Репетиция продолжалась…
Светлана отчетливо и громко произносила фразы текста. Их подсказывала ей Серафима Цезаревна — подслеповатая суфлерша в больших роговых очках. Ее маленькое круглое личико всякий раз судорожно дергалось в сторону, где находился исполнитель роли, которому предназначалась очередная реплика. Это была уже далеко не молодая, с морщинистым и нервным лицом женщина, работница заводской библиотеки.

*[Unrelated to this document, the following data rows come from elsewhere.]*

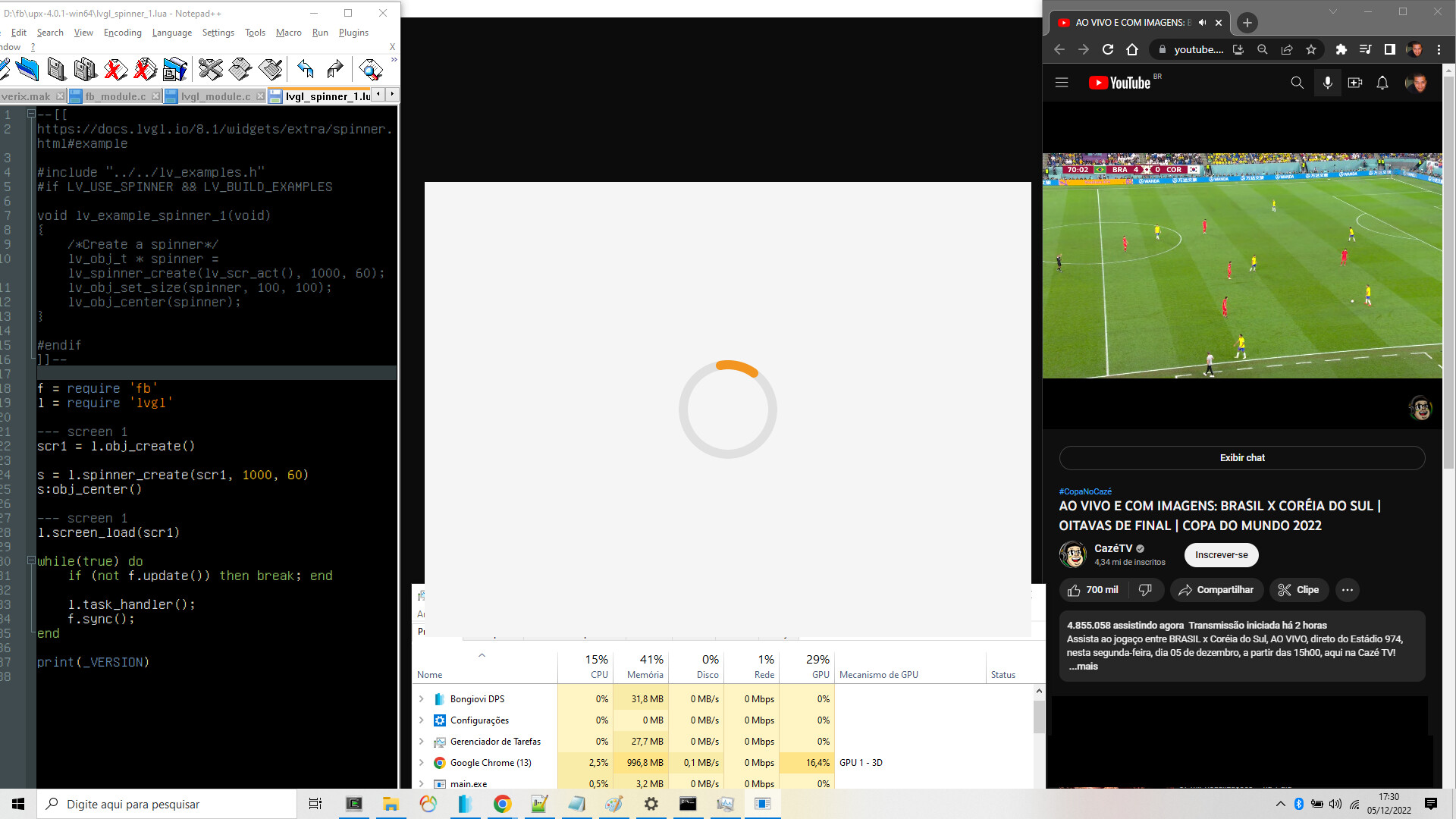Click Exibir chat button
Image resolution: width=1456 pixels, height=819 pixels.
[1241, 458]
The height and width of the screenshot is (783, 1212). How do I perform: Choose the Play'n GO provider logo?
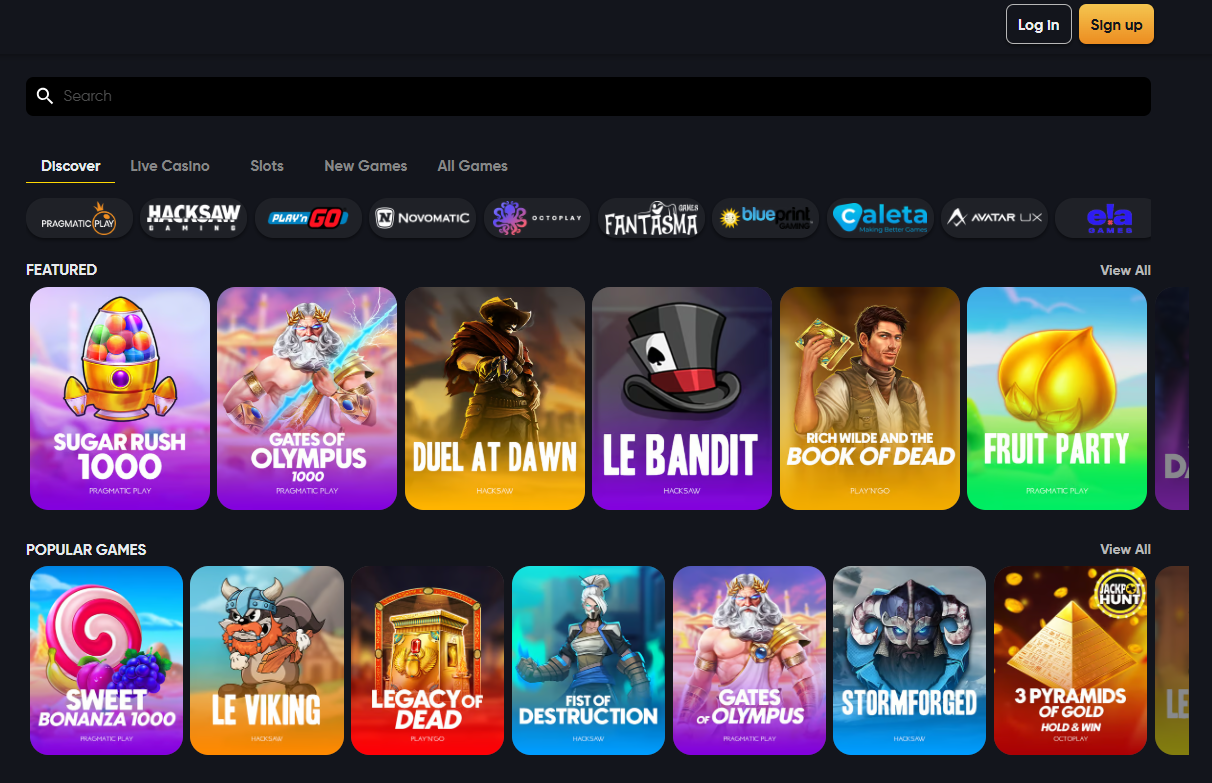[x=308, y=218]
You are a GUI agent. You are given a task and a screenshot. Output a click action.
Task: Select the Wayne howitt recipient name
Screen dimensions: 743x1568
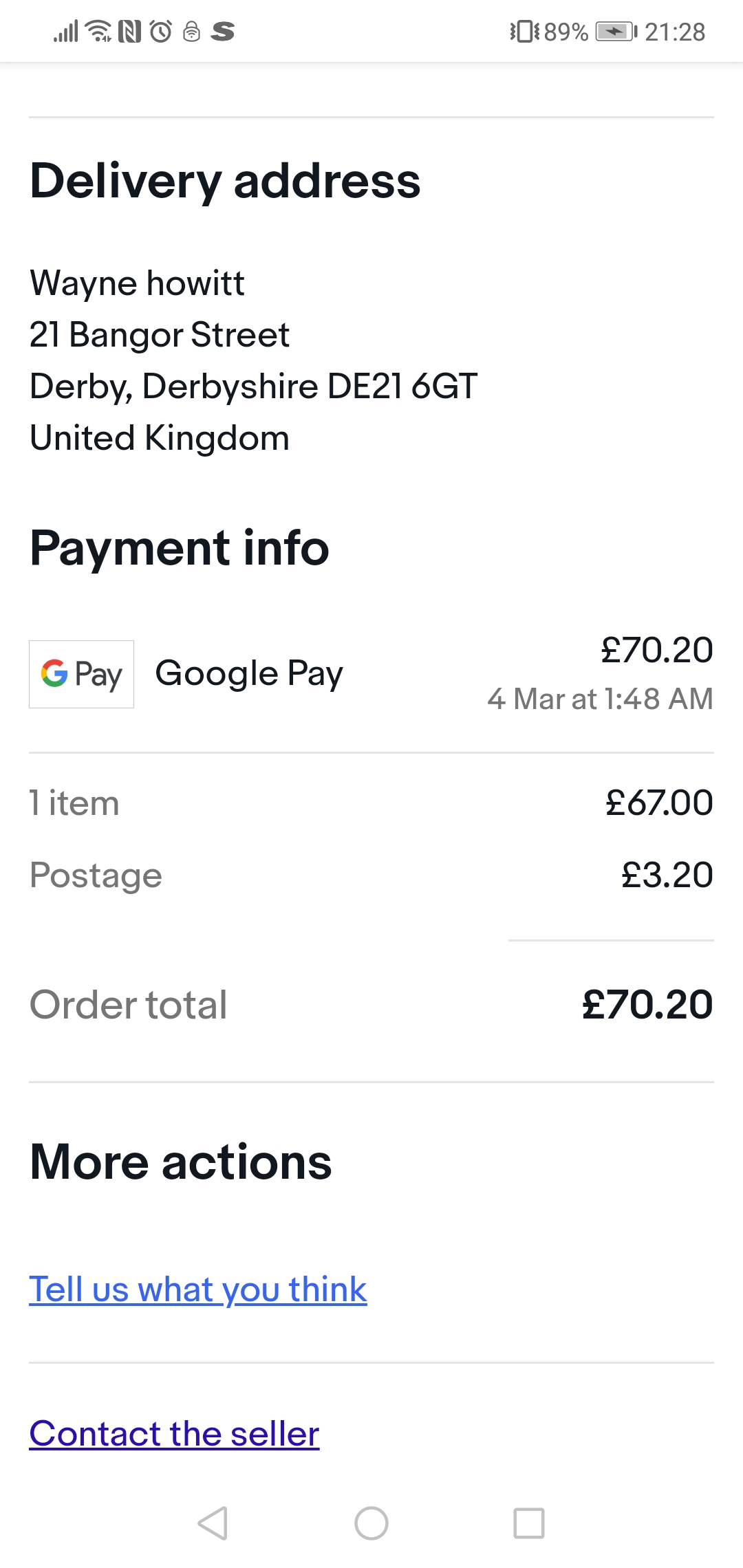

На завод она пришла в двадцатых годах, почти девочкой, которую при ее малом росточке было еле видно из-за библиотечной стойки. Однажды, в тридцатые годы, — а этот вечер Серафима Цезаревна отчетливо помнит и сейчас — ее попросили посуфлировать репетицию спектакля «Платон Кречет». Симочке это понравилось, и с тех пор она не могла смириться с мыслью, что кто-нибудь другой, а не она, будет повергать в напряжение всех, кто находится на сцене ставшего для нее родным Дома культуры на Большой Серпуховской.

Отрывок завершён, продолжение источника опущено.